#### Aim of the exercise:
Filter the listing below, keeping only the lines with the word "computer".

#### Source records:
--- START ---

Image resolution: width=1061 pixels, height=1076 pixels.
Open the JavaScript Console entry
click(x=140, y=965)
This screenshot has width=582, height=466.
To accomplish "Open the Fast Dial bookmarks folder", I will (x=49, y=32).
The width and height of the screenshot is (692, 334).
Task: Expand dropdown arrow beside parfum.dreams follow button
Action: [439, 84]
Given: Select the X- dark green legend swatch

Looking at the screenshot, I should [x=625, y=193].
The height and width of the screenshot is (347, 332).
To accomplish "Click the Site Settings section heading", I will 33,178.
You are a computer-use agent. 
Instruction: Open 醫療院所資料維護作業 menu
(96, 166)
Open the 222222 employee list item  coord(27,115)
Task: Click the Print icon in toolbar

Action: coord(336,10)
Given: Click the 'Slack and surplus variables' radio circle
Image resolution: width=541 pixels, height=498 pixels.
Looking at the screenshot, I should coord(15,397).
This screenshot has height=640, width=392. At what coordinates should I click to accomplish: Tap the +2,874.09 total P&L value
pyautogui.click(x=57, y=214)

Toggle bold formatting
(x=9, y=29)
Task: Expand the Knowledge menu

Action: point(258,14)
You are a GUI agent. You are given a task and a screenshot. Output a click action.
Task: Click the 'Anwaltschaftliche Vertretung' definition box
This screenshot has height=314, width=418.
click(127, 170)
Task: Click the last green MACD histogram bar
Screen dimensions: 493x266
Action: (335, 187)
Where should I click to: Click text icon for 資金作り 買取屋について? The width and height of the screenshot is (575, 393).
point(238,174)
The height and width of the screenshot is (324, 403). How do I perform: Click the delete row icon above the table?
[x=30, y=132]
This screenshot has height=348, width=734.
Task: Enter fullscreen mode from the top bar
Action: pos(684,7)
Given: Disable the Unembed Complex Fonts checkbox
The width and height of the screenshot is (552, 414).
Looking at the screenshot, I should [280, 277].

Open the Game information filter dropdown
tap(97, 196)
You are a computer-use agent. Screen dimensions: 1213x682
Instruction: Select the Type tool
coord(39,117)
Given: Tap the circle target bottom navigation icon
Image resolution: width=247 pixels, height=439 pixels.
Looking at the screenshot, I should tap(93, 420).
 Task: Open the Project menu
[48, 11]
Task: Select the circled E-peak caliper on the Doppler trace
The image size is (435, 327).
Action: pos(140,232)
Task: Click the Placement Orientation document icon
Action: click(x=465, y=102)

--- END ---

#### Answer to this problem:
You are a computer-use agent. 
You are a computer-use agent. Screen dimensions: 1213x682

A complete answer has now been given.